## Exercise goal
Take each line below that has "Open" and copy it.

## Materials provided

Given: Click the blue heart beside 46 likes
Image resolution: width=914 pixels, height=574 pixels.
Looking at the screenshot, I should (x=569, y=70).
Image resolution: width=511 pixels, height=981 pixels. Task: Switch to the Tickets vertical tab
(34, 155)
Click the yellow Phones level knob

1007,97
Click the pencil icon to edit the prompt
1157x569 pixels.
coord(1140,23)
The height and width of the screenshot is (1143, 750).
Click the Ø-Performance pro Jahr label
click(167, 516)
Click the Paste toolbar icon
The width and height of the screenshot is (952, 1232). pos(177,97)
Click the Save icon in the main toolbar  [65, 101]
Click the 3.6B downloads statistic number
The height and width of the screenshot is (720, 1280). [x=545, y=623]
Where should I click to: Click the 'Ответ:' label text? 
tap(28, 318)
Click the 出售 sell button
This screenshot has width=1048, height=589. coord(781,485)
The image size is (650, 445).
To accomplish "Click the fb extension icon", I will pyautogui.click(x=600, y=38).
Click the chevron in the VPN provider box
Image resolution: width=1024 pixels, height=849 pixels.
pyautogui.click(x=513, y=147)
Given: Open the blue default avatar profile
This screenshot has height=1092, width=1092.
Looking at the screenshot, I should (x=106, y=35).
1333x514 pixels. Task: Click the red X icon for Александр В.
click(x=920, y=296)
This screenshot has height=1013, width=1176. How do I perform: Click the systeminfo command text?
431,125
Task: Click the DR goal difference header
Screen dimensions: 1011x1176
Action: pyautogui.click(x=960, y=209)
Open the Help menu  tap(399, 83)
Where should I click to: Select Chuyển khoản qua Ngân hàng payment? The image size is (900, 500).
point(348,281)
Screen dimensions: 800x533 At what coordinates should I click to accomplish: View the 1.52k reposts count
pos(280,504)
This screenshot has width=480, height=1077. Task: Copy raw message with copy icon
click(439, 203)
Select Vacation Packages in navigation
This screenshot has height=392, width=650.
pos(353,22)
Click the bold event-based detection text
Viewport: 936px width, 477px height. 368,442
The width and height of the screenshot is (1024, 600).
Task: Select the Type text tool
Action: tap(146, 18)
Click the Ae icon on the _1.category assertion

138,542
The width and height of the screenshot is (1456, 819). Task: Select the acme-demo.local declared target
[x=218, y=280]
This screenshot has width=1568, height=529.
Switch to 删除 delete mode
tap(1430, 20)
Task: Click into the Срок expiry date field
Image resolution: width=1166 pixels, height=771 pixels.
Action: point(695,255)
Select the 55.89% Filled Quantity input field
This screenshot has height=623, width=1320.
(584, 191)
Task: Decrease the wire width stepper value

## Exercise solution
Given: Open the blue default avatar profile
Open the Help menu  tap(399, 83)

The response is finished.